象徴的だったのが、減税実施に必要なレジ・会計システム改修に時間がかかるという主張だ。東芝テック・富士通・NECといった大手ベンダーは「時間がかかる」と回答し、これが減税慎重論の有力な根拠となった。
他方で、リクルートやスマレジのような新興クラウドPOS事業者は、即時ないし短期間で対応可能だと述べている。
この差は、技術力の優劣ではない。大手は、個別企業ごとに深く作り込まれた基幹システム全体を前提に語っているのに対し、新興は標準化されたクラウド型サービスを前提にしている。つまり、前者は「受託型・専用システム」の世界、後者は「標準型・SaaS」の世界である。
ところが政治の場では、その最も重たいシステムがあたかも全体像のように扱われる。財務省にとってこれはきわめて都合がよい。「減税は反対だ」と正面から言わずに、「現場が持たない」「実務的に無理だ」と現場の話で押し返せるのである。
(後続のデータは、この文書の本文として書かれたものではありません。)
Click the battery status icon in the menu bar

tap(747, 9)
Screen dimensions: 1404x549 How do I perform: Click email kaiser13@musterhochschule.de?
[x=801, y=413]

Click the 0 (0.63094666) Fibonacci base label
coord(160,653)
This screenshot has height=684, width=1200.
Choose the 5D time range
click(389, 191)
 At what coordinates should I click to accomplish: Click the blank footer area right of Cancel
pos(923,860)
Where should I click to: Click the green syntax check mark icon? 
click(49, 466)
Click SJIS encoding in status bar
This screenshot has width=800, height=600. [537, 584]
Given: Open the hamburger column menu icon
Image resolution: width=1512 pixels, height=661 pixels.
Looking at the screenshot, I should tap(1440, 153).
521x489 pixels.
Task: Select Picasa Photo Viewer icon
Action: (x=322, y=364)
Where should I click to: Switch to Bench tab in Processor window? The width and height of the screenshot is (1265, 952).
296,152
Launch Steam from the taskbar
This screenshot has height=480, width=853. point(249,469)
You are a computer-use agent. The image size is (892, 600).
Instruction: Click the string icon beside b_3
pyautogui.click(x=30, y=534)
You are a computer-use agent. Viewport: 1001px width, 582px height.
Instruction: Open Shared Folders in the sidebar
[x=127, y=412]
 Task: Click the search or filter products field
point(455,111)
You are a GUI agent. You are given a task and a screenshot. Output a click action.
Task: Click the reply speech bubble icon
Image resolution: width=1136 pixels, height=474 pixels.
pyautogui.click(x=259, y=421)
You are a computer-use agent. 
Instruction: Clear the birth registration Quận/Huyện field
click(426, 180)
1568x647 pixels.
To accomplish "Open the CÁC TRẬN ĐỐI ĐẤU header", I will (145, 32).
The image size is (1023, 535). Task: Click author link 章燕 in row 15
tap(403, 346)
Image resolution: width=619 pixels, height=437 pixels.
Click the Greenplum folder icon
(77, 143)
だが、財務省の裏表を知り尽くす片山財務大臣を擁する高市政権を前に、財務省が想定したほど機能しなかった可能性が高い。
ゼロではなく「1%への減税」と切り返す案が、ほどなくして出てきたからだ。現行でも導入されている軽減税率と同様である。それなら0.01%でも良いではないかという実質ゼロの案も浮上した。結局、高市総理は「早く実現する」という時間軸を重視したのだろう。
財務省が最も嫌う「聖域」の崩壊
消費税ゼロにしろ減税にしろ、財務省はいったい何を恐れているのか。
第一に、税収減である。消費税は令和8年度予算ベースで約26.7兆円、一般会計全体の約32%を占める基幹財源だ。日本では他国に例のない「社会保障の財源」と位置づけられている。予算の屋台骨が揺らぐと考えている。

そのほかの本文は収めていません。